Screen grounding examples:
________________________

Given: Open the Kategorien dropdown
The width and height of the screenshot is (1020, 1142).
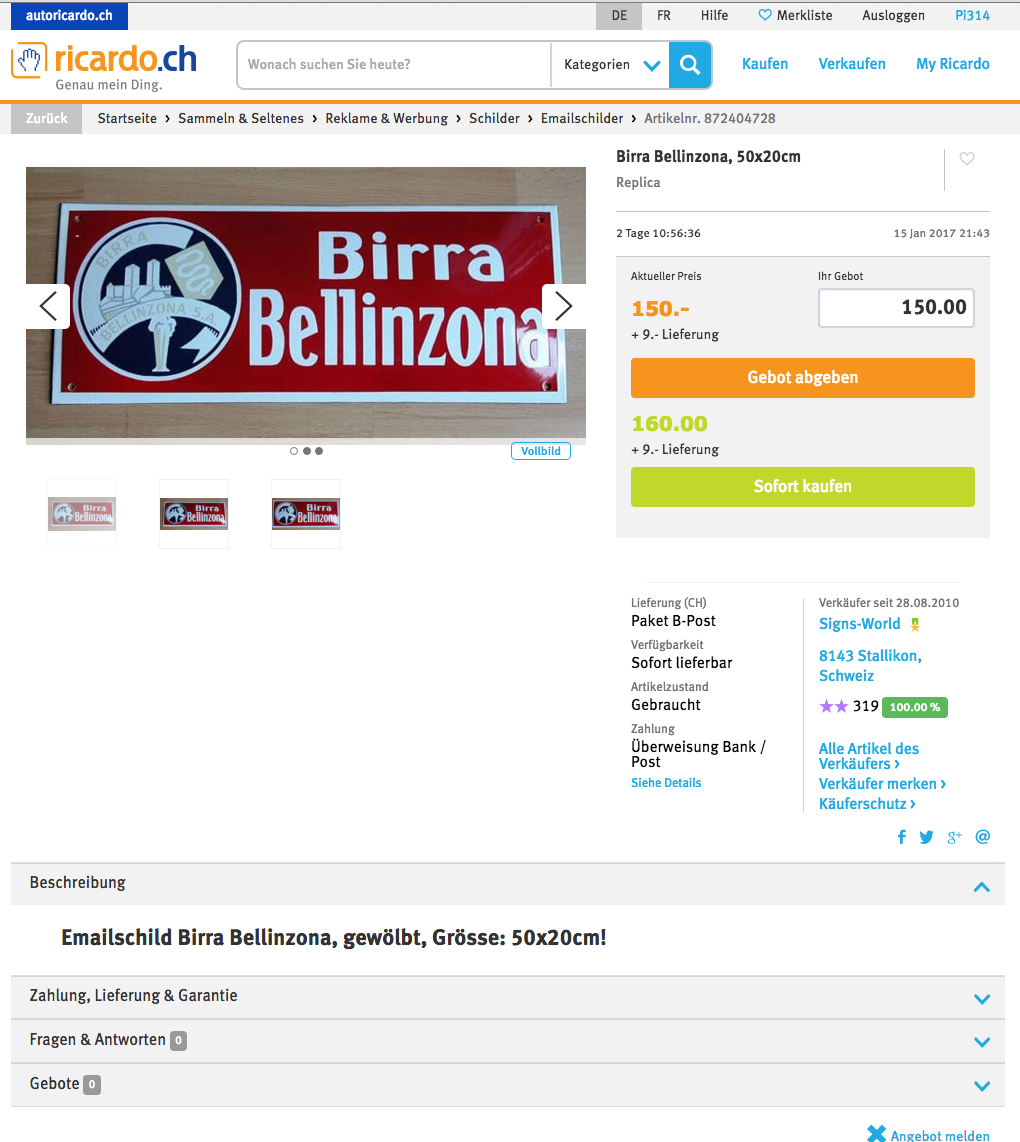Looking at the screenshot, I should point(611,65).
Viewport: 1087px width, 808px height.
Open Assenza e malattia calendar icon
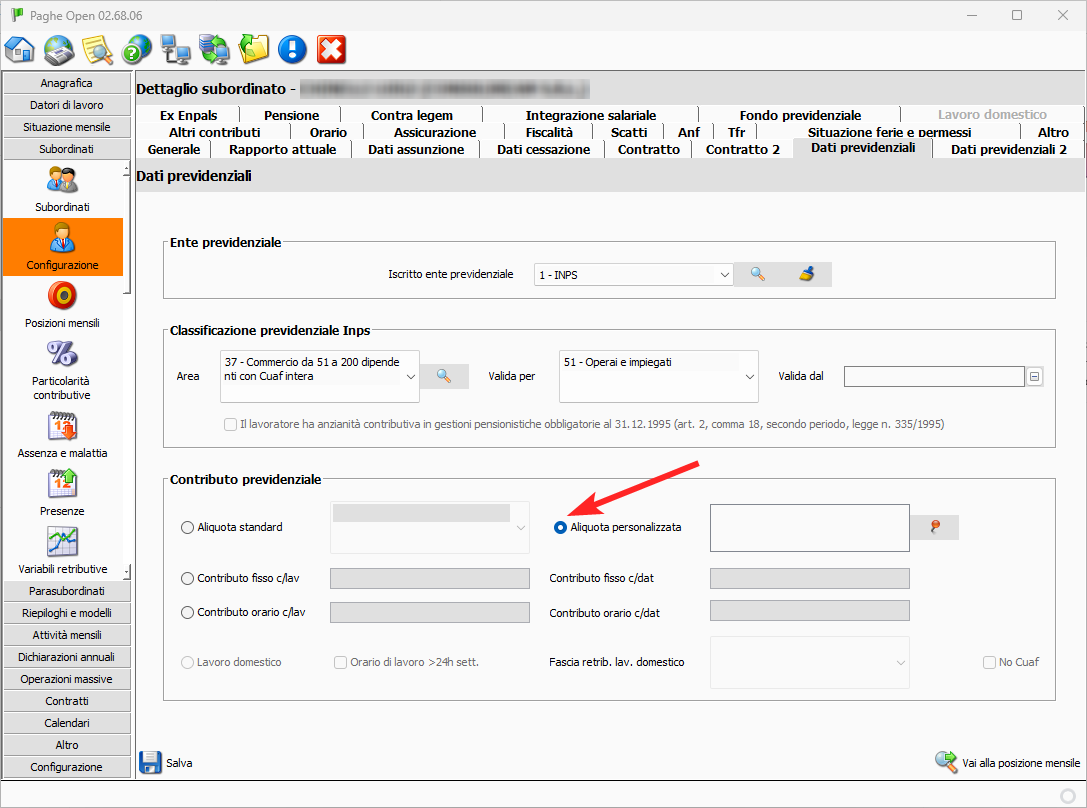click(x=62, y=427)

________________________

__Task objective__. Give each line of the material above as a JSON list of strings, one string per line, skipping blank lines and leaving the pictures out.

__Correct output__.
[
  "Given: Open the Kategorien dropdown",
  "The width and height of the screenshot is (1020, 1142).",
  "Looking at the screenshot, I should point(611,65).",
  "Viewport: 1087px width, 808px height.",
  "Open Assenza e malattia calendar icon",
  "click(x=62, y=427)"
]